Any story written about the late Junior Edge typically focuses on his athletic prowess. And with good reason.
He was one of the finest athletes ever to come out of Massey Hill High School, and went on to become the Gator Bowl-winning, All-Atlantic Coast Conference quarterback for the University of North Carolina in 1963. He helped lead the Tar Heels to both their first ACC title and first bowl win.
But conversations with family and friends reveal a side to Edge that can’t be measured in statistics from a game or wins and losses for a season.
They tell a warm, human side of someone who put family first instead of trophies on a mantle, and someone who sought to spread the news of outstanding accomplishments by others, without seeking to draw attention to himself.
Edge first drew notice on the courts and playing fields of Massey Hill, even making an impression on an older classmate both there and at the University of North Carolina: former Cumberland County Sheriff Earl “Moose” Butler, an athletic star in his own right.

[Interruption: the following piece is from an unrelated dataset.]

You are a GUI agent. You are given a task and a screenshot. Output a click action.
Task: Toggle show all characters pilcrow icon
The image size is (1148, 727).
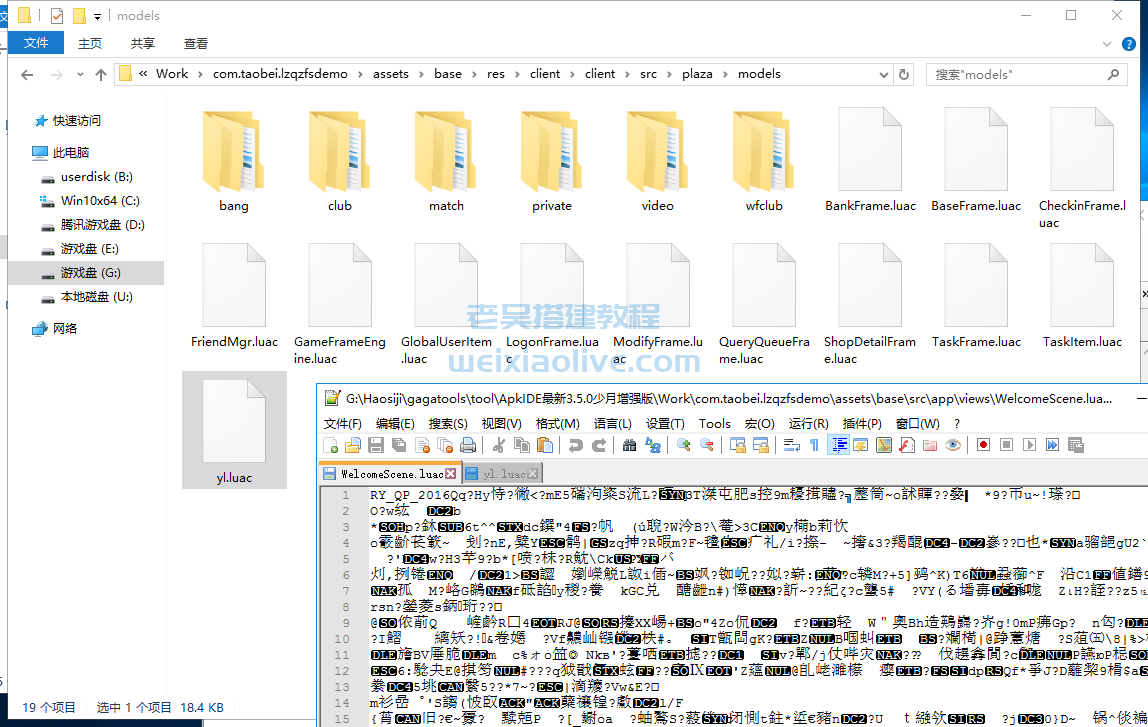click(814, 445)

“He had the ability and the desire,’’ Butler said of Edge. “He proved it in high school and college. I was proud to call him my friend. And I was proud to know him as one of the boys from the Hill.’’

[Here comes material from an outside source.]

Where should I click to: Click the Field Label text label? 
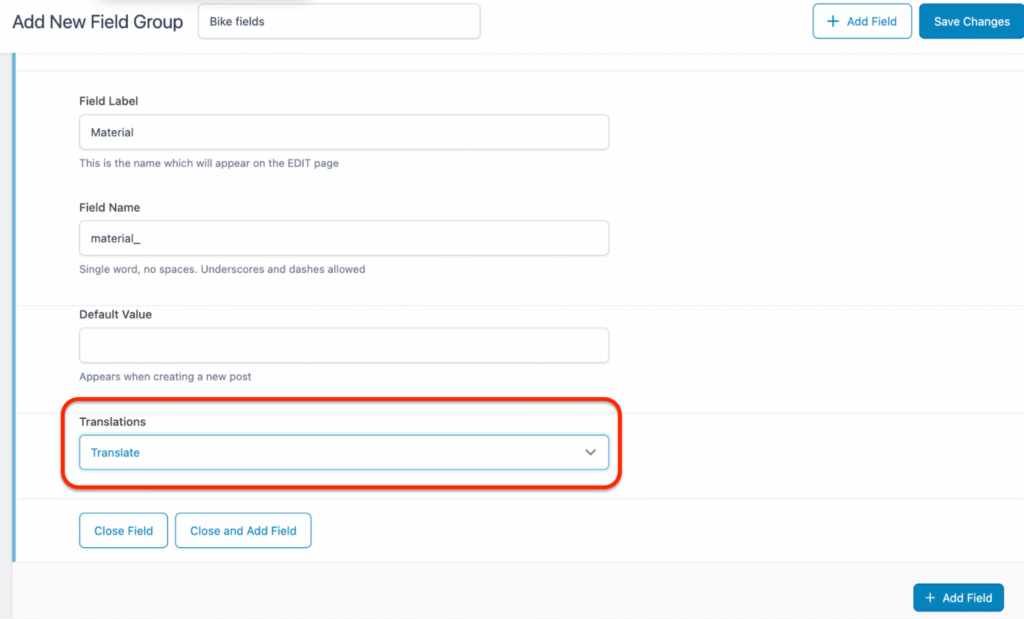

When he returned to his native Fayetteville after his playing days were over, Edge got involved in local politics and was a member of the old Fayetteville City Schools Board of Education, a position he held when Dr. William Harrison was named principal at Terry Sanford High School.
“His entire family were great supporters of the school and great people,’’ Harrison said. Harrison said Edge’s experiences with athletics gave him an appreciation for how athletic competition shapes the whole person.

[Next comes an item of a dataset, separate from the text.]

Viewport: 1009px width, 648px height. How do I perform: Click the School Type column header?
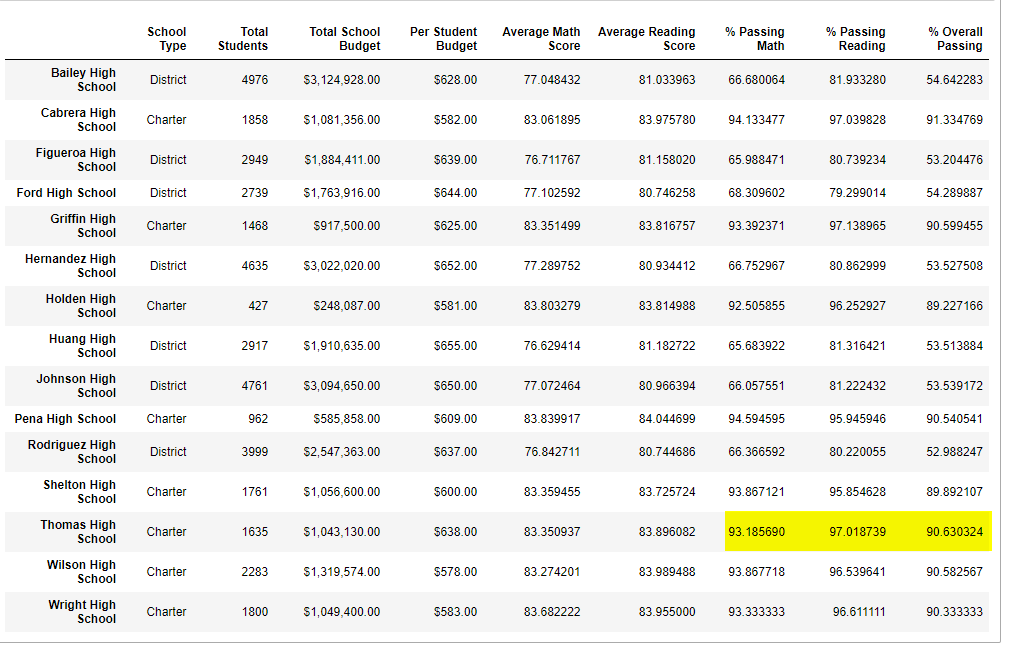(167, 39)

“His being on the school board demonstrates to those who think it might be all about athletics, it’s a lot more than that,’’ Harrison said.
Junior Edge with son Trey, an outstanding athlete in his own right
Edge also demonstrated his support for things beyond the athletic arena with his years of involvement with the Kiwanis Club. Ray Quesnel, head of school at Fayetteville Academy and a member of the local club, said Edge’s involvement supporting academics through the club dates back to the old scholastic achievement awards, which preceded the popular Kiwanis Terrific Kids program.
“Junior took great pride in that,’’ Quesnel said. Each year, Edge organized a program that brought some of the winning students to speak at Kiwanis meetings about their schools and achievements.
“He really made that program his own,’’ Quesnel said.
But no one felt Edge’s love and support more than the members of his immediate family, especially children Trey Edge and Karly Edge Walker. Both were athletes at Terry Sanford, and both said their father was a constant source of support whenever they were competing.
“It was a generational thing,’’ Walker said. “Once we weren’t doing sports anymore it was passed down to the next generation.’’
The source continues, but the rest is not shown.